Does anyone else feel an emptiness in their lives? Or are most cricket fans not as obsessed as I am, and have, you know, other things to occupy themselves?
The end of the World Cup, a month-plus juggernaut, has left me with a completely new schedule — no early mornings; no stealth browsers at work; free time at the end of the night, now not beholden to the demands of sleep. The emotion I have now is the same I feel after finishing a long book, like Vikram Seth’s The Suitable Boy — you devote such a long time to completing it that when it’s over, you start to miss the characters and the happy routine the book’s length created. (Again, I assume most people are not like me and can read quickly.)

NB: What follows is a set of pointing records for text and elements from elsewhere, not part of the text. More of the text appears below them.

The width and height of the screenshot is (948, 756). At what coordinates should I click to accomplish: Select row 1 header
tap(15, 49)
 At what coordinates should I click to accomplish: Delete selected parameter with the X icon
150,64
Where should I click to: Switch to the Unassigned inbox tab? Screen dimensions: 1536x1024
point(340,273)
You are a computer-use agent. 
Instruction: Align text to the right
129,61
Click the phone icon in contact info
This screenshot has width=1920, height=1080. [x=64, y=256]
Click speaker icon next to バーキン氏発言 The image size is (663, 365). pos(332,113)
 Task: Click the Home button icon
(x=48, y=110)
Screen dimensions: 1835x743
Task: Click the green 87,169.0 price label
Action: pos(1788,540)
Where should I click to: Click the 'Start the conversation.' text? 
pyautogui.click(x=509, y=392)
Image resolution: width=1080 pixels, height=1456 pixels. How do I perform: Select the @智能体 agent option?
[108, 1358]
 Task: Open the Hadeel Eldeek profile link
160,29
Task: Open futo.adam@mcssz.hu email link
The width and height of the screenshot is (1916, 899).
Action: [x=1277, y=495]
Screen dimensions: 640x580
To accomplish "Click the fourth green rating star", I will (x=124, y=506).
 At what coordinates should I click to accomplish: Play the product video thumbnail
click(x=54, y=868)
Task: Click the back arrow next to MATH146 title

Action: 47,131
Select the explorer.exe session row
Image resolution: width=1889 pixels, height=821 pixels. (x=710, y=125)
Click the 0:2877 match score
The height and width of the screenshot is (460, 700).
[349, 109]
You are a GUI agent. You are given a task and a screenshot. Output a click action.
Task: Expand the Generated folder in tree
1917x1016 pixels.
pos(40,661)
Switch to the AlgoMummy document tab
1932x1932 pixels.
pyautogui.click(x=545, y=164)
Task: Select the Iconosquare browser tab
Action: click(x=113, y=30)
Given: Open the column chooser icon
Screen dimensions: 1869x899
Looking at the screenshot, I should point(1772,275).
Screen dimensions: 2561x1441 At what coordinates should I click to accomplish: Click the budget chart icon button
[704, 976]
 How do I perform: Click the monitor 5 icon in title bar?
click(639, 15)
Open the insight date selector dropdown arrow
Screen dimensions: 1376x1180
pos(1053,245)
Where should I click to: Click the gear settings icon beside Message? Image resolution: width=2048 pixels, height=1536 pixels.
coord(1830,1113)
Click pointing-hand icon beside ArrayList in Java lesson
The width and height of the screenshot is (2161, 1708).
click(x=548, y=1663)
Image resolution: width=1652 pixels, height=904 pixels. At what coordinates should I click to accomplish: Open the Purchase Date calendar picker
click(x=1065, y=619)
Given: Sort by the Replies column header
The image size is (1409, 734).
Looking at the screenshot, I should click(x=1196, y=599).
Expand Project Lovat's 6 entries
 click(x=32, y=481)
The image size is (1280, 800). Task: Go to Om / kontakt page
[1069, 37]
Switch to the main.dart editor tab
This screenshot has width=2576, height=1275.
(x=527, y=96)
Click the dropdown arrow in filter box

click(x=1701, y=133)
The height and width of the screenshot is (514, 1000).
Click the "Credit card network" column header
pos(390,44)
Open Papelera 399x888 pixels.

There are competing interests in determining the length of the tournament: 1) The Associates want to be included, and the number of teams raises the duration; 2) The broadcasters don’t necessarily want the Associates, but if they have to include them, they insist on a one-match-per-day schedule; 3) The cricket calendar is already squeezed at it is, what with the IPL starting a mere week after the World Cup; 4) There are a whole range of promises and counter-promises made behind the scenes among board members.
But from a fan’s perspective, a long World Cup does have some virtues. This isn’t just a cricket fan saying, “Well, it means more cricket for me.” A team’s journey through the group and knock-out stages is one of the more fascinating elements of any tournament, and the time allows for narratives, pressure and suspense to build. It’s not all a waste, you know.